I've used this in the past to force bash to print every command it runs (using the -x flag) in the Actions workflow. This can be very helpful for debugging.
4. curl begins running. sudo begins running in a subshell/pipe. tar begins running under the sudo pipe, extracting half of the just binary. curl fails due to network error. Due to pipefail being enabled, shell exits immediately. There is no error message. A corrupt executable is left on-disk (which will be attempted to run if your step had failure-skipping enabled)
> there will be no error output, you won't know why it failed
That's probably why the -x is there. (Well, that and if something like curl or sudo fails it tends to output something to stderr...)
> Pipefail also doesn't prevent more complex error states ... A corrupt executable is left on-disk (which will be attempted to run if your step had failure-skipping enabled)
If I'm reading right it seems like you're suggesting is that the case pipefail doesn't handle is if you explicitly ignore the exit code. That doesn't exactly seem like the most concerning catch 22, to be honest.
You're supposed to also use `set -e` if you're going to `set -o pipefail`, but of course that requires understanding that `set -e` will not apply to anything happening from inside a function called in a conditional expression -- this is a tremendous footgun.
And if you want to know which command in a pipe failed there's `PIPESTATUS`.
One cool undocumented GitHub Actions trick I spotted at work was the ability to use wildcards to match repository_dispatch event names:
on:
repository_dispatch:
- security_scan
- security_scan::*
Why would you want to do this?
We centralize our release pipelines as it's the only way to force repositories through a defined reusable workflow (we don't want our product teams to have to maintain them).
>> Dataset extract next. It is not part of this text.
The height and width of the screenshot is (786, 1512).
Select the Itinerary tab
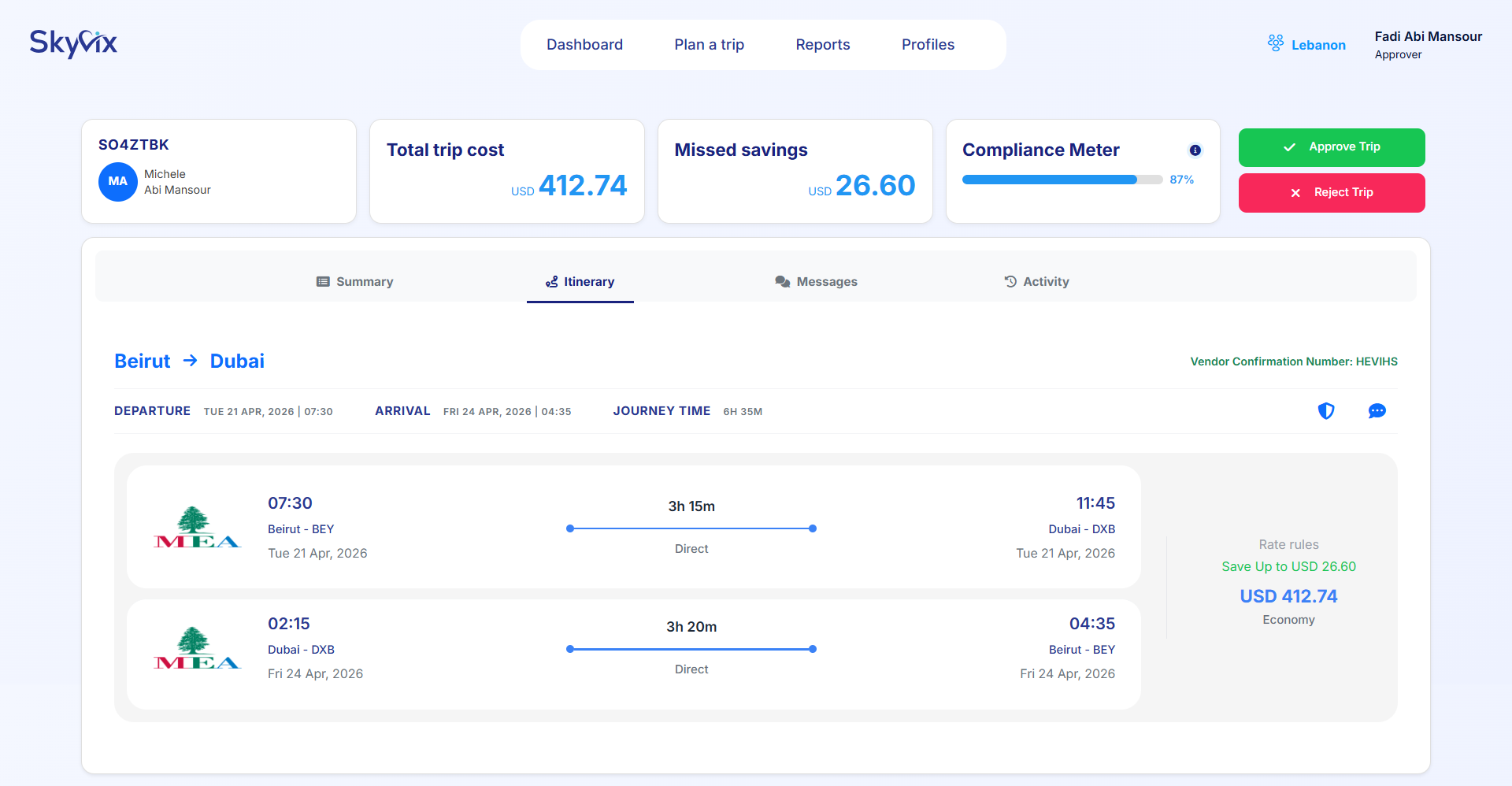[580, 282]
How have you found this centralized approach to work for you? Does your org require everything be built in exactly the same way?
I’ve just joined an organization that is trying to do similar, but in practice it seems nearly worthless. Templates are frequently broken, or written in ways that expect code to be built in a particular manner without any supporting docs describing the requirements.
We centralize releases but we don't centralize builds. That would remove too much autonomy from teams.
We don't use templates for any of this. Our interface is the payload sent with repository_dispatch, a few metadata files in the repository (which we fetch) and a GitHub application that allows us to update the PRs with the release status checks.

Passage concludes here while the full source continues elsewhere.